Let $X$ be a q-dimensional linear space through $0$ in $E^{q+N}$ where $q+N$ is the dimension of ambient vector space. Let $E^0\subset E^1\subset \dots\subset E^{q+N}$ be the filtration of ambient vector space. (All vector spaces are real vector spaces.)
Consider the set $C_i=\{X\subset E^{q+N}\mid\dim(X\cap E^{i+N-1}\geq i\}\subset Gr(q,N+q)$ for each $1\leq i\leq q$.
Notation: Let $0\leq a_0\leq a_1\leq\dots\leq a_{q-1}\leq q$ be a sequence of integers.

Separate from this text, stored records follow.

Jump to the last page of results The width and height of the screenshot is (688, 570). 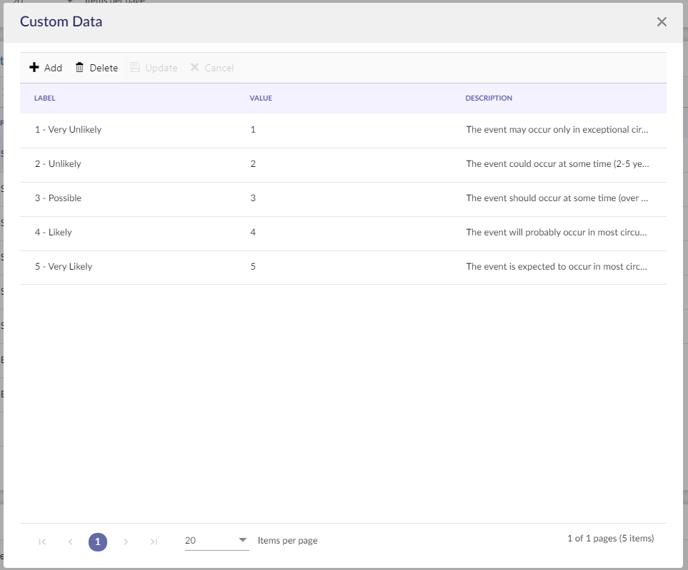tap(154, 542)
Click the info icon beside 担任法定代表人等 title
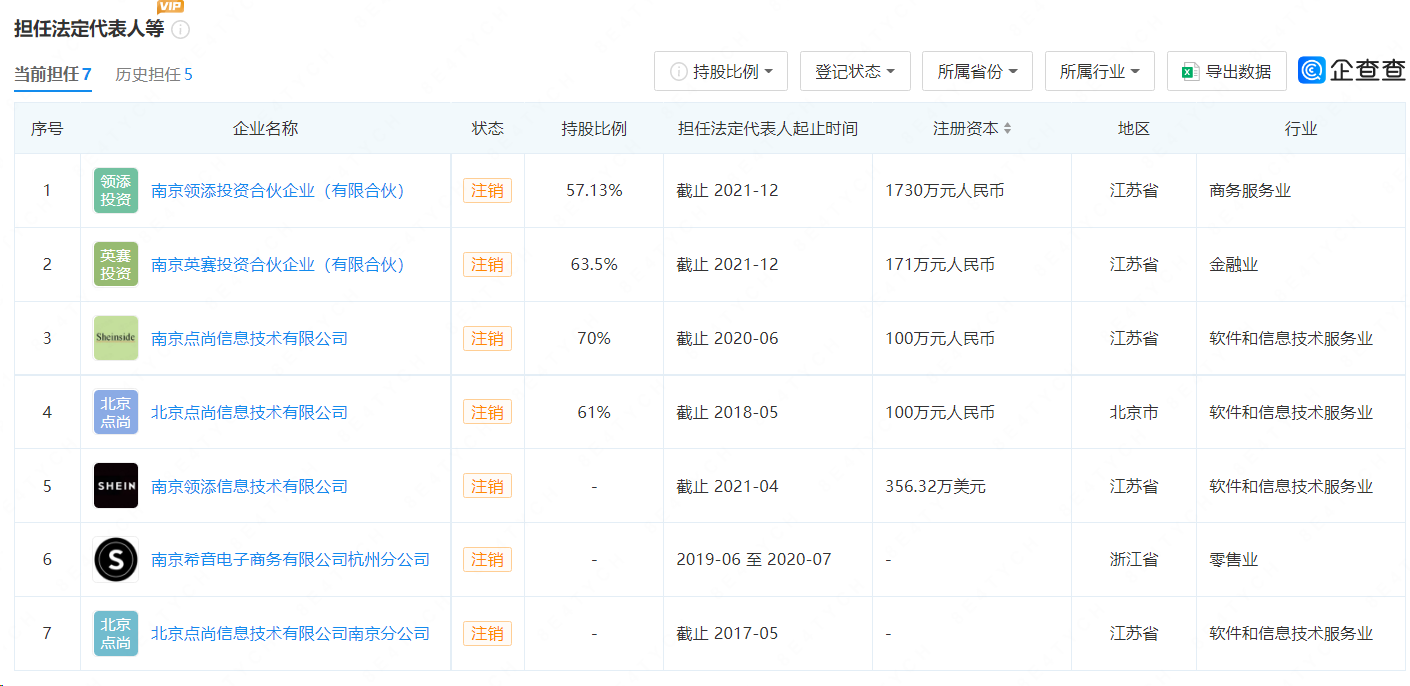1410x686 pixels. point(180,30)
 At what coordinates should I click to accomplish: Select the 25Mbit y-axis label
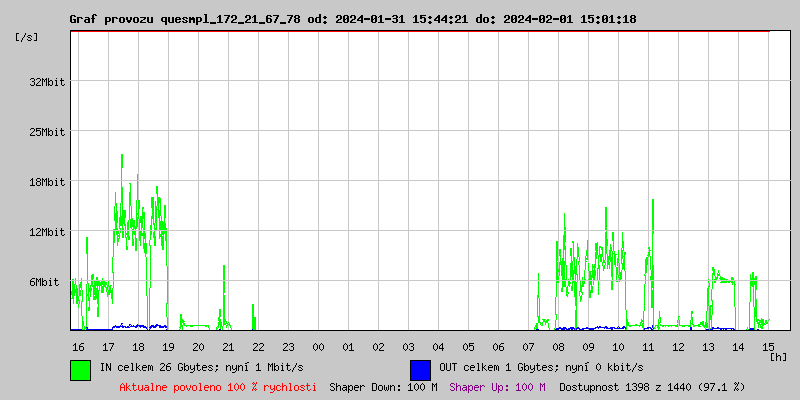[x=47, y=132]
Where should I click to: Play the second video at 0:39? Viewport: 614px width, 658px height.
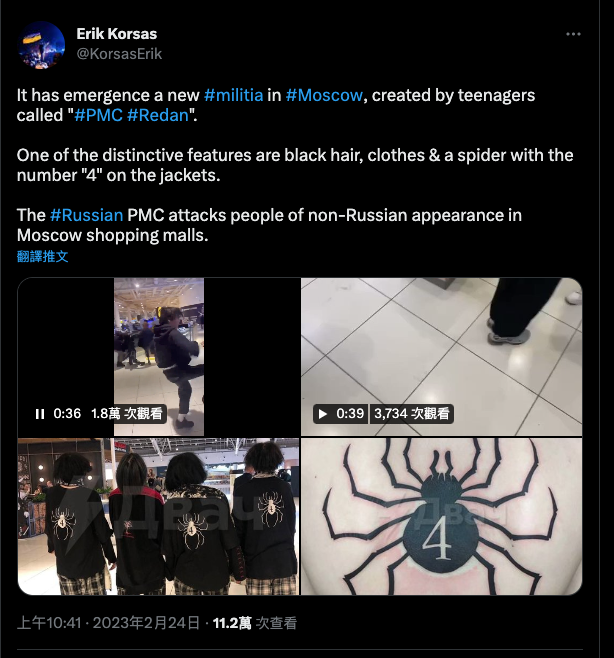click(323, 414)
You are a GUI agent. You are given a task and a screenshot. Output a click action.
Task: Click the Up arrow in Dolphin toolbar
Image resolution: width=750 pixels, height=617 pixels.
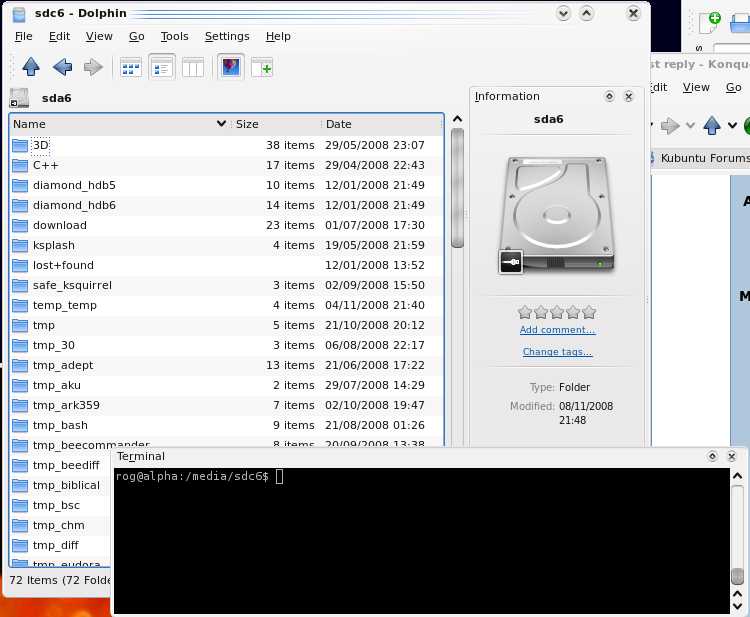[x=31, y=67]
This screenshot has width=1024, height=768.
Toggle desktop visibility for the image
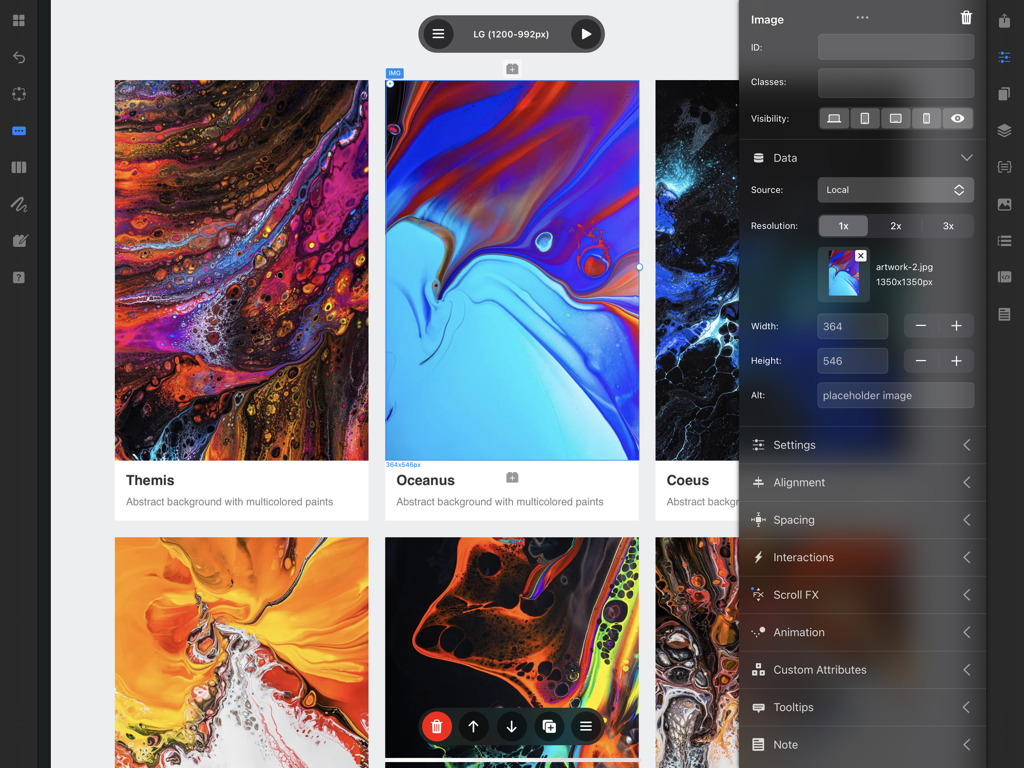click(834, 118)
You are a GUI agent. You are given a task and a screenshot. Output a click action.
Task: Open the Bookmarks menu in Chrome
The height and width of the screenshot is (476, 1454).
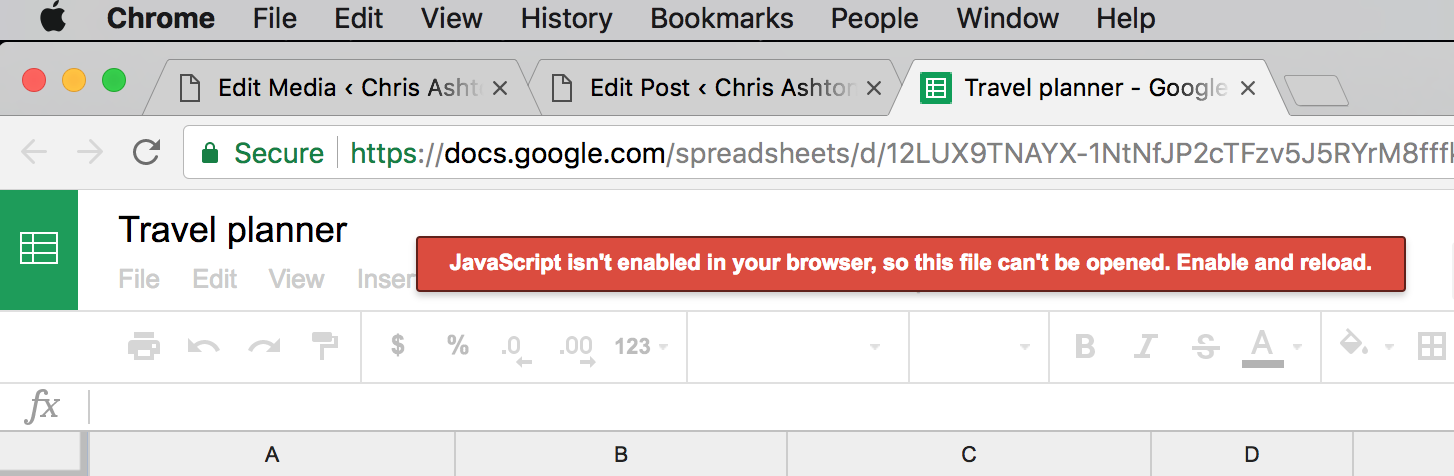(x=722, y=18)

A Schubert variety is $(a_0,\dots, a_{q-1})$ s.t. $\dim(P(X)\cap P(E)^{a_j+j})\geq j$ where $P(-)$ means projectivized vector spaces.
"Consider all $q-$dimensional linear space $X$ through $0$ in $E^{q+N}$ satisfying the Schubert condition $\dim(X\cap E^{i+N-1})\geq i,1\leq i\leq q$, where $E^{i+N-1}$ is a fixed space of dimension $i+N-1$ through $0$. They form a cycle mod 2 of dimension $qN-i$ in $\frac{O(q+N)}{O(q)\times O(N)}$"
$\textbf{Q:}$ Why $C_i$ are cycles of dimension $qN-i$? Fix $i$. $C_i$ is imposing condition that $a_{i-1}=N-1$ but other $a_l$ is not enforces for $l\neq i-1$ with condition that $0\leq a_0\leq a_1\leq \dots\leq a_{q-1}\leq q$. If the book means all condition enforced as $\{X\mid\dim(X\cap E^{i+N-1})\geq i,1\leq i\leq q\}$ which would correspond to $a_0=\dots=a_{q-1}=N-1$ which would give $q(N-1)$. However, the book seems to indicate that it gives homologies of dimension $qN-1,\dots, q(N-1)$.
Ref. Chern, Complex Manifolds without Potential Theory, Appendix, pg 99.